When i recognize you as another experiencing subject like myself, i assume that you have a world just as i do. This world, when you focus on it, is full of myriad creatures and wonderful life in full color and exquisite detail. But the most amazing circumstance of all is that the whole show, including your amazement, is all going on inside your head. Your experience is generated by (arises from, is the feeling of, ….. ) the functioning of your brain.

Now, i don’t know this in the same way that i ‘know’ my own world of experience. It’s a theoretical model, part of a virtual reality scaffolded by language. But it’s the only model that makes sense of the evidence – especially the case studies collected by neurologists, which demonstrate poignantly the dependence of normal mental functioning on an intact brain. When the brain is malfunctioning or damaged in some way, its owner’s experience will be altered in a correlated way. How can we doubt that experiencing is a performance of the brain?

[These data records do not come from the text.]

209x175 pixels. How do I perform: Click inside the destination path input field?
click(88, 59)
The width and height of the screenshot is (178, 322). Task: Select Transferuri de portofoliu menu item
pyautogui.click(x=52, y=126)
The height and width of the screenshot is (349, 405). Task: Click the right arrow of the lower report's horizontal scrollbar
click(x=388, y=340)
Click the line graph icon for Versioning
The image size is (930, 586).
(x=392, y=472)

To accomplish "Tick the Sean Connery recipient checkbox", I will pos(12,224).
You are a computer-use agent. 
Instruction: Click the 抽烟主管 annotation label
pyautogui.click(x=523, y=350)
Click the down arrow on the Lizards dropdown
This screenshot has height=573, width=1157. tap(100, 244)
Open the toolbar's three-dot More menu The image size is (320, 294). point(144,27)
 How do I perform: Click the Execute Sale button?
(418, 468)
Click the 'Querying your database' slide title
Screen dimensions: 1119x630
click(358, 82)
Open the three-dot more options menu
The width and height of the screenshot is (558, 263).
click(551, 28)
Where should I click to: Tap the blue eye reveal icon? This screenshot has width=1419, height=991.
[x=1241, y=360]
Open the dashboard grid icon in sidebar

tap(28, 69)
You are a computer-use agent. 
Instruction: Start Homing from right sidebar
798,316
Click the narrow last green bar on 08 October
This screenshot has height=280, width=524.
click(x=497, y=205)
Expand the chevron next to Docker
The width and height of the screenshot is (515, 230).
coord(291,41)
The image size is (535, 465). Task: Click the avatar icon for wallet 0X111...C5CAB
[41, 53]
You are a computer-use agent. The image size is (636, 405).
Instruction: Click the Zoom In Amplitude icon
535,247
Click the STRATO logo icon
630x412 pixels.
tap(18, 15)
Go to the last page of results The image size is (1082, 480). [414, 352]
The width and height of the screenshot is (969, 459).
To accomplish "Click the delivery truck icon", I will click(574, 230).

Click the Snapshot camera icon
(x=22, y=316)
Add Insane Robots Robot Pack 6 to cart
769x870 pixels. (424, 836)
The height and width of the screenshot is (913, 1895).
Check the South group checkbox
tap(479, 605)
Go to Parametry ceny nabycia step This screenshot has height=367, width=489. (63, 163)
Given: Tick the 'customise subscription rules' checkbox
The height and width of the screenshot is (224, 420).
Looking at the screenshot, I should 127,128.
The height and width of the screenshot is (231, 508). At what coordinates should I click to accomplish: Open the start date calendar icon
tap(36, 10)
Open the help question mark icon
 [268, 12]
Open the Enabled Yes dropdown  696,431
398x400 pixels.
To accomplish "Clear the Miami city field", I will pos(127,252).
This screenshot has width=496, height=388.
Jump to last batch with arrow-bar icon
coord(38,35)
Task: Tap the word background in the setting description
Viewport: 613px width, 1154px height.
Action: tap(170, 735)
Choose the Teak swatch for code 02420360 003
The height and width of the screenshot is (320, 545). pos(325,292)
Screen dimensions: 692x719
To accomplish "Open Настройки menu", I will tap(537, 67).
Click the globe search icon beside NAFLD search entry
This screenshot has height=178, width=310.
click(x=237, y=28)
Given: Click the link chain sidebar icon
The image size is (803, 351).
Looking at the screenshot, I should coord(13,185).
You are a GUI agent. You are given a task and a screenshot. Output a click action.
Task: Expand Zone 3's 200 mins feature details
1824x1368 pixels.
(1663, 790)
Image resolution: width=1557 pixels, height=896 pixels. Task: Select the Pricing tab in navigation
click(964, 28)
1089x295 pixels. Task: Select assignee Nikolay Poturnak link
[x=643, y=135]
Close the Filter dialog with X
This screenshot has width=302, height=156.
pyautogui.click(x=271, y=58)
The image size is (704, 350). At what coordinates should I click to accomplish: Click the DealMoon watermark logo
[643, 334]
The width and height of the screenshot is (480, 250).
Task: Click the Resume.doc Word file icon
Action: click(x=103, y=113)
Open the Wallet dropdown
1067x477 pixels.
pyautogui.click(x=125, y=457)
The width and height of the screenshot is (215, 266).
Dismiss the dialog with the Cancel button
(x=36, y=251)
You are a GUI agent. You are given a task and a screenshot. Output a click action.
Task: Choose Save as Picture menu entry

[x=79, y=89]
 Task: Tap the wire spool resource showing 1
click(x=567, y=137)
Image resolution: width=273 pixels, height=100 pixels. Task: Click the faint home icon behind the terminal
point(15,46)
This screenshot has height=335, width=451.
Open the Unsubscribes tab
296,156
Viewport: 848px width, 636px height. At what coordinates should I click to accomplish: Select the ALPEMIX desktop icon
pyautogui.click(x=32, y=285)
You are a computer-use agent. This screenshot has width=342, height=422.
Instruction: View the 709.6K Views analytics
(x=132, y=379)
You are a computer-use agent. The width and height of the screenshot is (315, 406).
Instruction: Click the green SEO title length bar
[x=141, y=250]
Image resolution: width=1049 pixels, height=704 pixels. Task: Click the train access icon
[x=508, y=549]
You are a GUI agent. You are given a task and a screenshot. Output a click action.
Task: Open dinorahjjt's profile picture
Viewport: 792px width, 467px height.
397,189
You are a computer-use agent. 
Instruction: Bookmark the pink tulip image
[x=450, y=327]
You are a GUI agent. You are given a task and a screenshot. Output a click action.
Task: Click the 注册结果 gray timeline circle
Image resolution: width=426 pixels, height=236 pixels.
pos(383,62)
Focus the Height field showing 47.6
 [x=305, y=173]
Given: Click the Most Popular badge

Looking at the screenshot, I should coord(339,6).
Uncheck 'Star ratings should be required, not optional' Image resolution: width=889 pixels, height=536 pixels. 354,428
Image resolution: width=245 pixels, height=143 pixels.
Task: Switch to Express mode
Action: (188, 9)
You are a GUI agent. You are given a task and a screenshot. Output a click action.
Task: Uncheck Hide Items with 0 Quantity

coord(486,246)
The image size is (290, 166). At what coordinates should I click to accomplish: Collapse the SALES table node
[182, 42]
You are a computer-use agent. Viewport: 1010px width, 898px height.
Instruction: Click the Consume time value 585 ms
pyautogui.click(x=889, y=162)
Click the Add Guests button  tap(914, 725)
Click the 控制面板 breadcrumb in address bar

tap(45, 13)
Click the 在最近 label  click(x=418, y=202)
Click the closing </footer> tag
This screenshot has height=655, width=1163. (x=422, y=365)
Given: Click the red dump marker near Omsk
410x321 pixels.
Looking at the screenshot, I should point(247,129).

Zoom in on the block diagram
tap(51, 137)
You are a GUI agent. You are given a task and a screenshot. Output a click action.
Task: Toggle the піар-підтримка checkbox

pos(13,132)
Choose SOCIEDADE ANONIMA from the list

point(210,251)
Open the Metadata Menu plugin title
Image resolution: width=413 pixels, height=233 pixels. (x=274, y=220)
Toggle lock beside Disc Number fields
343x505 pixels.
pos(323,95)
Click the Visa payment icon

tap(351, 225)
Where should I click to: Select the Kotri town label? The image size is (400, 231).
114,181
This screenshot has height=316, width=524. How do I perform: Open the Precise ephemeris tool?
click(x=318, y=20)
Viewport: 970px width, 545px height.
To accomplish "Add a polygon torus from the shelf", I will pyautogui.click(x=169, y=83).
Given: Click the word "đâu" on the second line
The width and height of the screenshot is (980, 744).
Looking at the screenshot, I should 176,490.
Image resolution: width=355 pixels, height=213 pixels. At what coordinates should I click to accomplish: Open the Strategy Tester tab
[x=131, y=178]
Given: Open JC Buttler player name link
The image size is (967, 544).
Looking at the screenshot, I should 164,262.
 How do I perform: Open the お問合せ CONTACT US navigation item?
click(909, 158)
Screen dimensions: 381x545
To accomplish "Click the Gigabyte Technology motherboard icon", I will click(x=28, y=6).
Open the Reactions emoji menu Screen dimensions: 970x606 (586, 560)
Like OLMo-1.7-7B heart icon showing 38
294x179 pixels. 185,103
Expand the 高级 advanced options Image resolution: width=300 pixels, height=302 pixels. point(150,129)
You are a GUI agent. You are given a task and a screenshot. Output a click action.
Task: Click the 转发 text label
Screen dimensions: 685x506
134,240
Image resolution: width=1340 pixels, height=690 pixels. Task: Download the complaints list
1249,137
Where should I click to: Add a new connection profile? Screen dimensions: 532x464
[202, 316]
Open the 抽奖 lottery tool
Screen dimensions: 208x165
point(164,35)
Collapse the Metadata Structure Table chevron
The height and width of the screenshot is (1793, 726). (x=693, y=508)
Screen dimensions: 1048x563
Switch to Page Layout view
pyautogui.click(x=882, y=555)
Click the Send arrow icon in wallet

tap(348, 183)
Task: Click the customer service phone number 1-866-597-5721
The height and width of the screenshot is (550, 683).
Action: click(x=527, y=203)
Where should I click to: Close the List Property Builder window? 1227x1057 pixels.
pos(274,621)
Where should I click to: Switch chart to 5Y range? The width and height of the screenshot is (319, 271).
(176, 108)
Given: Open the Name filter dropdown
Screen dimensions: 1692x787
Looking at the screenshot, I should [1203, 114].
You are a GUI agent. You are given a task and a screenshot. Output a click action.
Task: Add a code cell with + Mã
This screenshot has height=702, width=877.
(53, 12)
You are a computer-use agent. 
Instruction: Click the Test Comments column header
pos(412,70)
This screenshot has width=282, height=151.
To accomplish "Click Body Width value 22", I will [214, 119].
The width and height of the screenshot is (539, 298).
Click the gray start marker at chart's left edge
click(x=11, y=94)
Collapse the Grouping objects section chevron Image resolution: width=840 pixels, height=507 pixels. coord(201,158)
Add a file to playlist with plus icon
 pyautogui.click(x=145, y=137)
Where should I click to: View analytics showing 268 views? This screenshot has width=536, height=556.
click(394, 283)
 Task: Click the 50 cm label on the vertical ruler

And since i have recognized you as a subject like me, i have to believe that my experience – my world (including ‘you’!) – is also a product of brain dynamics. I have no experience of my brain, of course, because my brain is too busy doing the experiencing to also take a role in my world. (The one thing the spotlight can never illuminate is the spotlight.) In my world, my knowledge of my brain’s activity is a theoretical model just like my knowledge of your brain’s activity. Our shared, consensual world, insofar as it is mediated by language, is the mutually reinforcing network of these models. We can maintain this virtual world because we can talk about these models among ourselves, and apply them pragmatically, with predictable results in the real world, the one in which we live and move.

Your actions in my head,
my head here in my hands
with something circling inside.
I have no name
for what circles
so perfectly.

This moment this love comes to rest in me,
many beings in one being.
In one wheat grain a thousand sheaf stacks.
Inside the needle’s eye a turning night of stars.

— Rúmí (Barks 1995, 278)

Immanent signs of transcendence

As Evan Thompson (2007) explains, external (‘transcendent’) events are ‘given as such by virtue of the intentional activities of consciousness.’ In this sense they really are external, yet they are ‘intentionally immanent’:

their status as external events for the system (as opposed to their status for an observer of the system) is a function of the system’s own activity. Their meaning or significance corresponds to an attractor of the system’s dynamics (a recurrent pattern of activity toward which the system tends), which itself is an emergent product of that very dynamics. The external world is constituted as such for the system by virtue of the system’s self-organizing activity.

— Thompson (2007, 27)

This is another way of saying that an external event (of which a system is conscious) is the dynamic object which determines a sign to determine an interpretant which is an event internal to the system’s dynamics. This is how the Thirdness of a sign ‘brings about a Secondness between two things,’ as Peirce put it; it makes one manifest as external to the other.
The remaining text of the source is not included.